Parece que estuviéramos esperando los informes diarios de Sanidad como quien espera los sondeos electorales para ver si su partido está mejor o peor y la cuestión es mucho más seria. ¿Cuánto tiempo podremos aguantar con 3.000 o 4.000 muertos al mes? ¿Cuánto tiempo pueden los hospitales prescindir de un 10% de su capacidad sin ahogar a los sanitarios ni incidir negativamente en el resto de las enfermedades? ¿Cuánto tiempo podemos mantener las mínimas medidas tomadas sin un plan alternativo?
Si las condiciones cambian, es normal que las directrices sean distintas. Con la llegada de los primeros días fríos, podemos hacernos una idea de lo que puede ser la situación en invierno. El problema es que sigue sin haber un protocolo de actuación coherente y que recoja los nuevos supuestos.
La última vez que pasamos un invierno conviviendo con el coronavirus -sin mascarillas porque, ya saben, no hacían falta- se montó la que se montó y ahora sabemos que probablemente no tuviera que ver con los campos de fútbol ni con las manifestaciones.
Los interiores van a ser el verdadero problema y va a ser imposible evitarlos. No hay alternativas. No hay más rastreadores. No hay un plan para que la atención primaria de determinadas comunidades deje de ser atención Covid veinticuatro horas. No hay más personal sanitario ni más instalaciones.
Se apelará, de nuevo, a la "responsabilidad individual" cuando ni siquiera el epidemiólogo jefe tiene mucha idea de qué es exactamente lo que hay que evitar ni cómo. Se sacará pecho cuando una incidencia baje o cuando se den más altas que ingresos pero seguirá sin haber un plan a medio-largo plazo.
El confinamiento aseguraba resultados. Nos decía: "después de dos meses, os habréis librado de esto"y fue verdad. Nos libramos hasta el punto de olvidarnos temerariamente. Turismo y tapas. Nueva normalidad. Si el rebrote de verano llegó sobre una incidencia de 10 casos cada 100.000 habitantes, es decir, llegó cuando el virus ya estaba arrinconado, ¿qué puede pasar con una base de 100, en el mejor de los casos? ¿Cómo llegar a esa base, para empezar?
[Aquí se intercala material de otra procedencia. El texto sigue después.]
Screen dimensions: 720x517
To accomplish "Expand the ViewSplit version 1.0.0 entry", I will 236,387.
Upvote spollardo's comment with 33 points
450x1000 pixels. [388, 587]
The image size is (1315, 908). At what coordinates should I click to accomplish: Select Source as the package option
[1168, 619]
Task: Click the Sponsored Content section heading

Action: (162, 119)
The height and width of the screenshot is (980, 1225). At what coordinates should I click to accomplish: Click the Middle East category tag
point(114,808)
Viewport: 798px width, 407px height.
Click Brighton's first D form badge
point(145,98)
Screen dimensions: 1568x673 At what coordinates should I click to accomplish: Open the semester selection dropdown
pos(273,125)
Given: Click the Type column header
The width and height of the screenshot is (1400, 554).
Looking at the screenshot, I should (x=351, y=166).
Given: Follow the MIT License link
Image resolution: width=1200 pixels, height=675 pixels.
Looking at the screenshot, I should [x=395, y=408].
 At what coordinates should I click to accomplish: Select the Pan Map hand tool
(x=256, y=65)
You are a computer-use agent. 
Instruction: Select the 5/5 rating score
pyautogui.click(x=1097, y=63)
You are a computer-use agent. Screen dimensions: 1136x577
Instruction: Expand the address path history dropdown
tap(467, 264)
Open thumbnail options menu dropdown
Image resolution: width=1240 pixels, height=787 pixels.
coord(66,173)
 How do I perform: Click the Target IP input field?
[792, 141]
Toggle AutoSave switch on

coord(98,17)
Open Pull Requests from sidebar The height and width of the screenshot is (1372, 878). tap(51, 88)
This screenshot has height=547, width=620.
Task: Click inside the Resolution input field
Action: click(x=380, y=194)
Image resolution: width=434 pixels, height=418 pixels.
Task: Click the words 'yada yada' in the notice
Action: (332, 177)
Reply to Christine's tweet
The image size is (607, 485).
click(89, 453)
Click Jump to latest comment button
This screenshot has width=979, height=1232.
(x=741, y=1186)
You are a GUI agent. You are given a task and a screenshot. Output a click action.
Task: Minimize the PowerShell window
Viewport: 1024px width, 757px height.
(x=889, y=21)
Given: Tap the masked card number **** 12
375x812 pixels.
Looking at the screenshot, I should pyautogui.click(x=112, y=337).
No se aprecia mando, conocimiento ni organización que pueda hacer frente a lo que viene. En ese sentido, estamos exactamente igual que en marzo, solo que en marzo quedaba el recurso del Estado de Alarma que ya nadie quiere repetir y que provocó un hundimiento en la economía que, de repetirse, acabaría con nuestro tejido social tal y como lo conocemos.
Hemos de ser extremadamente cautos y no inundar con notas de prensa optimistas cada vez que alguien salga de la UCI. Desde hace tiempo, se dijo que lo peor llegaría con el frío y no hay motivo para pensar que no vaya a ser así.
Siento ser alarmista pero de momento es lo que mejor ha funcionado: no conocemos el virus, no sabemos bien cómo nos afecta ni qué secuelas deja incluso en los asintomáticos, no tenemos medicación ni vacuna para acabar con él.
Pretender convivir con esto es pretender convivir con un tigre. Acaba mal. Elegir entre economía y salud es un dilema duro pero valdría la pena si alguien nos garantizara una de las dos cosas. De momento, no es posible. Las pandemias no se controlan a tiempo real sino a un mes vista, en el mejor de los casos. Hagamos algo bien ahora y sintámonos orgullosos en noviembre o diciembre.